Position on Monitored Anesthesia Care
Developed By: Committee on Economics
Last Amended: October 17, 2018 (original approval: October 25, 2005)
Monitored anesthesia care is a specific anesthesia service performed by a qualified anesthesia provider, for a diagnostic or therapeutic procedure. Indications for monitored anesthesia care include, but are not limited to, the nature of the procedure, the patient’s clinical condition and/or the need for deeper levels of analgesia and sedation than can be provided by moderate sedation (including potential conversion to a general or regional anesthetic. Unlike monitored anesthesia care, moderate sedation is a proceduralist directed service which does not include a qualified anesthesia provider’s periprocedural assessment and has the inherent limitations that are policy directed for the non-anesthesia qualified provider. Moderate sedation is a proceduralist directed service that may be governed by separate institutional policies.
Monitored anesthesia care includes all aspects of anesthesia care – a preprocedure assessment and optimization, intraprocedure care and postprocedure management that is inherently provided by a qualified anesthesia provider as part of the bundled specific service.
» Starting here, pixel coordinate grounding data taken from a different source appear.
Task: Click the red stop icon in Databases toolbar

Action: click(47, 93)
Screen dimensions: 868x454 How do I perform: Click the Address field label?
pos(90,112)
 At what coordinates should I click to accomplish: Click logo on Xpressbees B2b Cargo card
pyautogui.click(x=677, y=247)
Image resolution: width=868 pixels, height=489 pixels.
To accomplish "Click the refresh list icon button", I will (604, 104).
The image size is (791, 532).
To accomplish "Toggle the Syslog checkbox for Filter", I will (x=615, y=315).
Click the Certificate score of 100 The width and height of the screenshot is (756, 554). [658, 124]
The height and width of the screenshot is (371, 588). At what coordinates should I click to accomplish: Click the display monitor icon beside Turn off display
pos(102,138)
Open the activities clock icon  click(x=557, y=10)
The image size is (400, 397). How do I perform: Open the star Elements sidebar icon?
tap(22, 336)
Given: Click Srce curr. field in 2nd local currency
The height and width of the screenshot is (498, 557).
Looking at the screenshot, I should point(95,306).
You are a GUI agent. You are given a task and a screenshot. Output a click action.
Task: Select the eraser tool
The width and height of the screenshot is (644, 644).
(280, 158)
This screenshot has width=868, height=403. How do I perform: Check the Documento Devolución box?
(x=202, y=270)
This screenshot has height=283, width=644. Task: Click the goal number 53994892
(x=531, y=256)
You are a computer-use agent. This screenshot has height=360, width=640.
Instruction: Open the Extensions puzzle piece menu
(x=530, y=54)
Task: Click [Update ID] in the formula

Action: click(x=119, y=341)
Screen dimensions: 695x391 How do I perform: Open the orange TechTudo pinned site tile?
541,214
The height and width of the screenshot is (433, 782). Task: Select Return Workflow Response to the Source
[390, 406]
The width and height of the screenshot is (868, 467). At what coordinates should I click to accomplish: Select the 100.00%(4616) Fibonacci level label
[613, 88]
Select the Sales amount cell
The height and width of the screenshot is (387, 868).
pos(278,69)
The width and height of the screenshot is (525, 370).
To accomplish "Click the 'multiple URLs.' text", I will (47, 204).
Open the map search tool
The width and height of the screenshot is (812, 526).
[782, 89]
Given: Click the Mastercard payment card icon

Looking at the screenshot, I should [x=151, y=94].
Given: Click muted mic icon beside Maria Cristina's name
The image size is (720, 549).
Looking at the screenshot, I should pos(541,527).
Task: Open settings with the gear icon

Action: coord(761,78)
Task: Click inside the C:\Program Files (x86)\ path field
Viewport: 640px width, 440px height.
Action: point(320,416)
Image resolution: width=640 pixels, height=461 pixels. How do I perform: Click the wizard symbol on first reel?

During monitored anesthesia care, the anesthesiologist provides or medically directs a number of specific services, including but not limited to:
- Preprocedural assessment and management of patient comorbidity and periprocedural risk
- Diagnosis and treatment of clinical problems that occur during the procedure
- Support of vital functions inclusive of hemodynamic stability, airway management and appropriate management of the procedure induced pathologic changes as they affect the patient’s coexisting morbidities
- Administration of sedatives, analgesics, hypnotics, anesthetic agents or other medications as necessary for patient safety
- Psychological support and physical comfort
- Provision of other medical services as needed to complete the procedure safely.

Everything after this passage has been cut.